TEXT PASSAGE:
:::

American Sign Language Recognition and Analysis Using Deep Learning
Date
2026-06-19
Authors
Journal Title
Journal ISSN
Volume Title
Publisher
Abstract
In this work I build a system that recognizes isolated American Sign Language (ASL) words, and I use it to ask one fairly direct question: when training data is scarce, is it better to look at the video pixels or at the geometry of the signer’s body? To find out, I train two very different models on exactly the same clips. The first is appearance-based. Every frame is run through standard preprocessing and a ResNet50 backbone pre-trained on ImageNet, which turns it into a 2048-dimensional feature vector, and a Bidirectional LSTM then reads that sequence over time. The second model never sees a pixel. It works only on Media Pipe key points, the tracked coordinates of the body and the two hands, and feeds them to a Transformer encoder. So both models have to learn the same two things, the shape of the hands in each frame and the way those shapes move across frames, and both are trained, validated and tested under one identical protocol. What I care about throughout is a recognizer that is accurate but still light enough to be useful in practice, so it could eventually make communication a little easier between people who sign and people who do not.
Description
This dissertation has been completed under the supervision of Prof. Ujjwal Bhattacharya
Keywords
American Sign Language, Resnet, Transformer
Citation
48p.

:::

LISTING:
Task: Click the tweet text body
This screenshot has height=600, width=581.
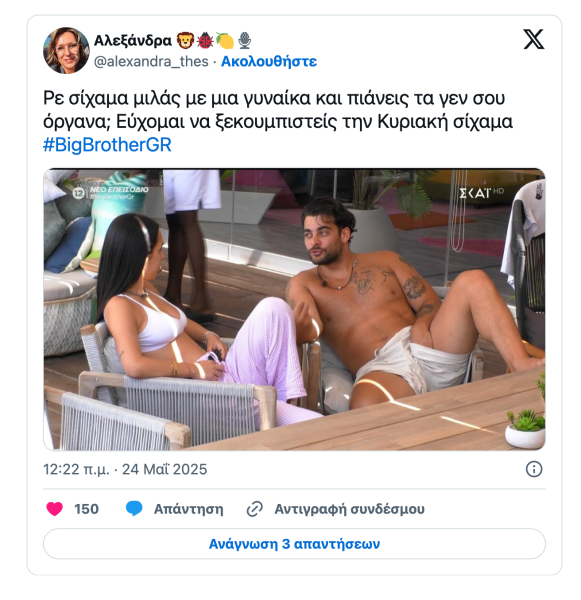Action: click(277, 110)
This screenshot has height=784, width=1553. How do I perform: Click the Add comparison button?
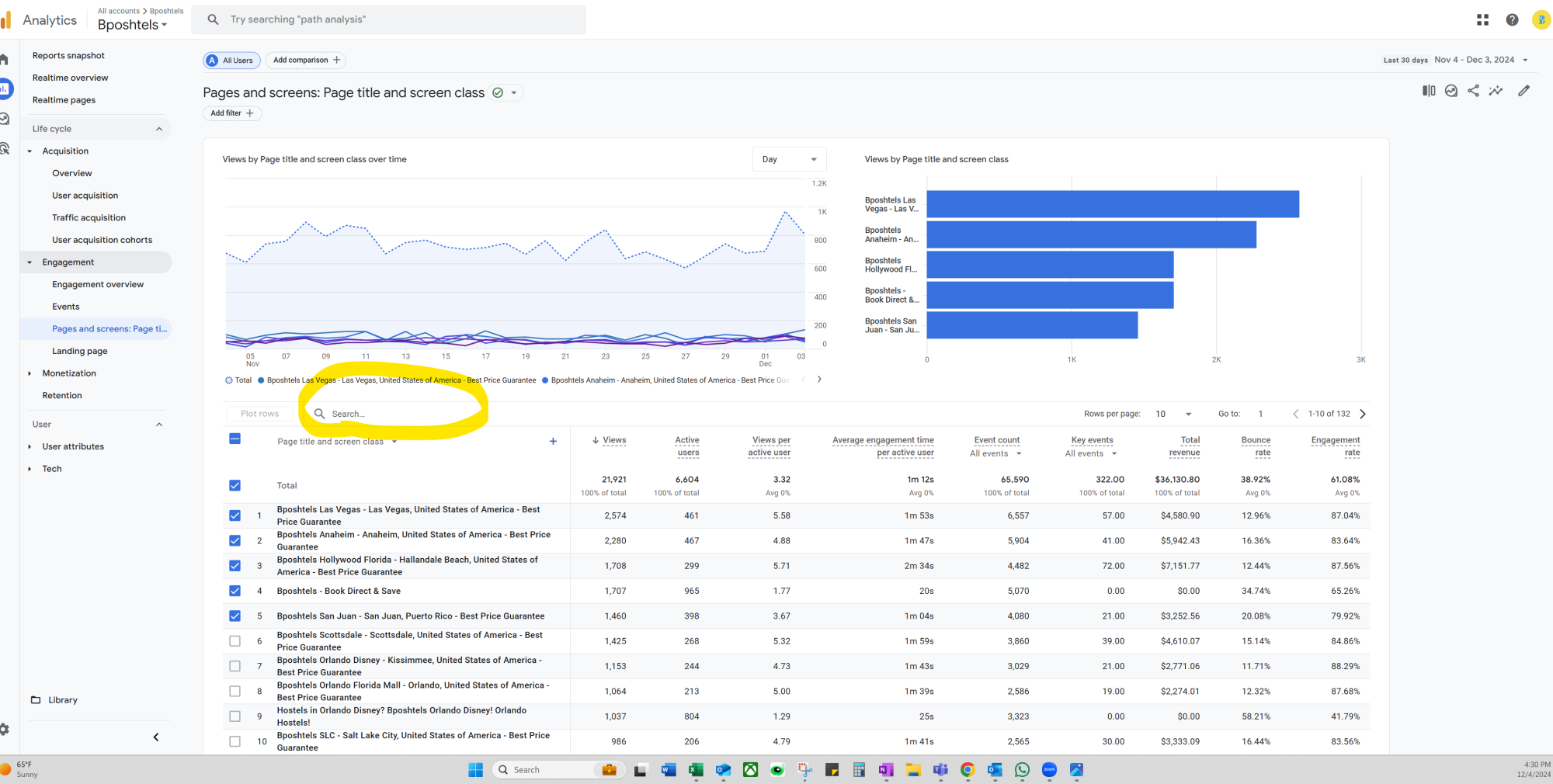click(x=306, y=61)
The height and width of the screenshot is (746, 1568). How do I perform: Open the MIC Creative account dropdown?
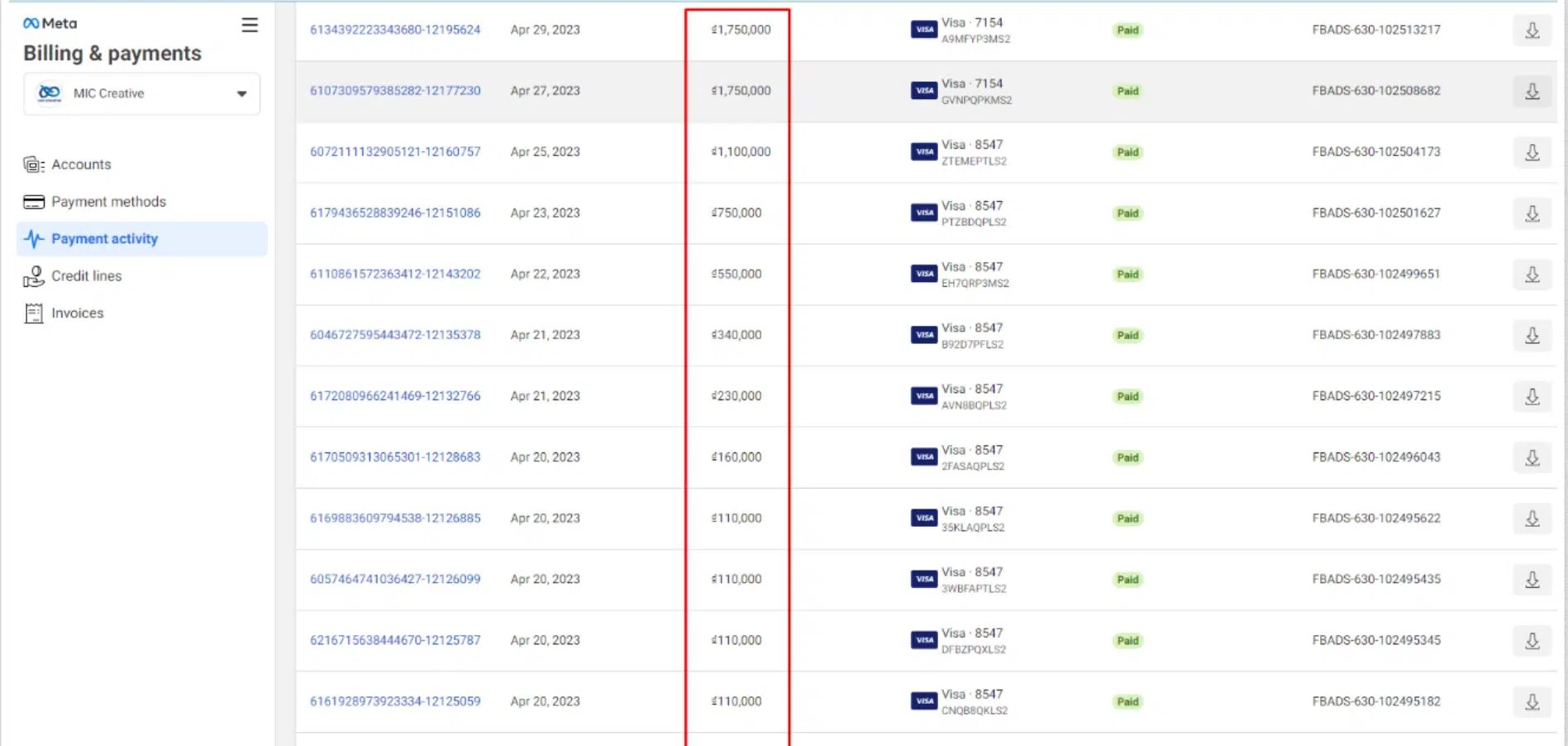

:::

WHAT IS BEING ASKED: In the text on American Sign Language recognition, how many dimensions does the feature vector produced for each frame by the ResNet50 backbone have?

RESULT: 2048